Imagine a stellar PPC program: Its CPCs are under control, the account is hitting monthly budgets right on the dot without caps, negatives are in place, and the structure is solid… However the lift in conversions and conversion rate is minimal at best. The above scenario seems to be common and most companies are content with their conversion rates because they believe their sites are fully optimized. Should a conversion rate really be acceptable just because it is on par with industry averages? Even when considering all the blood and sweat put in to drive quality traffic? Put in perspective, the performance of a brick and mortar store’s sales manager who cannot close the deal with 98 out of every 100 customers would likely result in one out of work manager. So, why should we treat the online sales so differently?
The solution to overcome this fatigue is simple – listen to visitor engagement. Various customer insights tools, such as IgnitionOne’s engagement scoring technology, help advertisers overcome this strenuous task. Some of the applications of this technology that directly impact the conversion rates include:
- Interactive Pop-Ins : Interact with those users that reach a threshold where they are more likely to convert
- Smart Remarketing : Remarket to a selective pool of high quality leads
- On-site Content Optimization : Display the most relevant content to the user
- CRM integration: Personalize email content based on relevant content
- On-site to Off-site : Drive in-person store/showroom traffic through online incentives
Engagement metrics can shed some light on a PPC account’s performance from both direct response and branding perspectives. Below are the metrics that are tied to campaign, group and keywords performance within the Digital Marketing Suite –
- Number of Sessions
- Average Session Time
- Average Score Change
- Average Final Score
- Average Page Views
- Total New Users
- Total Returning Users
- Interest Categories
Now let’s look at one of the cool ways to slice and dice these engagement metrics and see how they can be utilized to close the loop for your SEM strategy. Below is a quadrant approach which divides keywords into two groups based on their location in the conversion funnel: Low Assisting vs. High Assisting.
The Low Assisting quadrant suggests that keywords higher in the conversion funnel with few conversions and low engagement (minimal average score change, low number of sessions, low number of interest categories) should be considered for replacement via search queries. Likewise, those low assisting keywords with high engagement scores indicate that the visitors are highly involved on the page but are not turning into closers. The area of improvement for these terms is testing landing pages or interacting with the visitor via Conversion Optimization tactics (pop-ins, lead forms, vouchers, etc.)

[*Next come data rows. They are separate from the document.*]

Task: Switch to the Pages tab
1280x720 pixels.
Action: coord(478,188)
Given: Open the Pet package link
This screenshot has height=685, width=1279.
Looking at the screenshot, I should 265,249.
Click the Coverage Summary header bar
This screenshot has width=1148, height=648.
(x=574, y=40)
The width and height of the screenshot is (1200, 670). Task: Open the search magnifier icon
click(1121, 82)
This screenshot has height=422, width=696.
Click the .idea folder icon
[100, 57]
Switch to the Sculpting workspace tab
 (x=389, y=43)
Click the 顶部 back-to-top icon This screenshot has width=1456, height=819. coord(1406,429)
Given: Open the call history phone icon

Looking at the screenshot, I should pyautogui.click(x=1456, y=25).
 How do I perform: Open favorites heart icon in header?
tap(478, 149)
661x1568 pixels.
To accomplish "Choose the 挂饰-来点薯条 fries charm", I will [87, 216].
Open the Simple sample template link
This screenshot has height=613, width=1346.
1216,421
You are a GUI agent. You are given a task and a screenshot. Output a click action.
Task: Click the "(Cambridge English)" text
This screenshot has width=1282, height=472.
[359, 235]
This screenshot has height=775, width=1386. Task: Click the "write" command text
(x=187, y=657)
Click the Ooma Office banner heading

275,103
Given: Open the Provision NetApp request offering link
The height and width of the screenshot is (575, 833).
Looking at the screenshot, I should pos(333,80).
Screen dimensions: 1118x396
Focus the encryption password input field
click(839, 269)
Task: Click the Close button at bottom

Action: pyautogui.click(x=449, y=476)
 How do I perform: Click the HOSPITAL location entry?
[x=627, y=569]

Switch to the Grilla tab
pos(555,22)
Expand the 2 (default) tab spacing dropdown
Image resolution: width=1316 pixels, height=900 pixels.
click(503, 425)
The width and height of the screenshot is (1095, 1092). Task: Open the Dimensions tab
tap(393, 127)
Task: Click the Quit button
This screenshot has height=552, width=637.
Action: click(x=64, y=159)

The High Assisting quadrant suggests that keywords lower in the conversion funnel with few conversions and low engagement should be maintained at best for future value. On the other hand, high assisting keywords with high engagement scores should be considered true introducers, where as it falls on the advertiser to assign the trade-off value as a direct converter versus contributor.
While the above examples explain only a couple of direct response scenarios, a lot can be deduced from analyzing this data, including branding initiatives. The key benefit of this technology is adding in the visitor intent into the equation and tying it back to a PPC program’s success. It gives advertisers the chance to actively listen to their customers’ online behavior and let them choose what they desire to do with that information. Are you listening to your customers?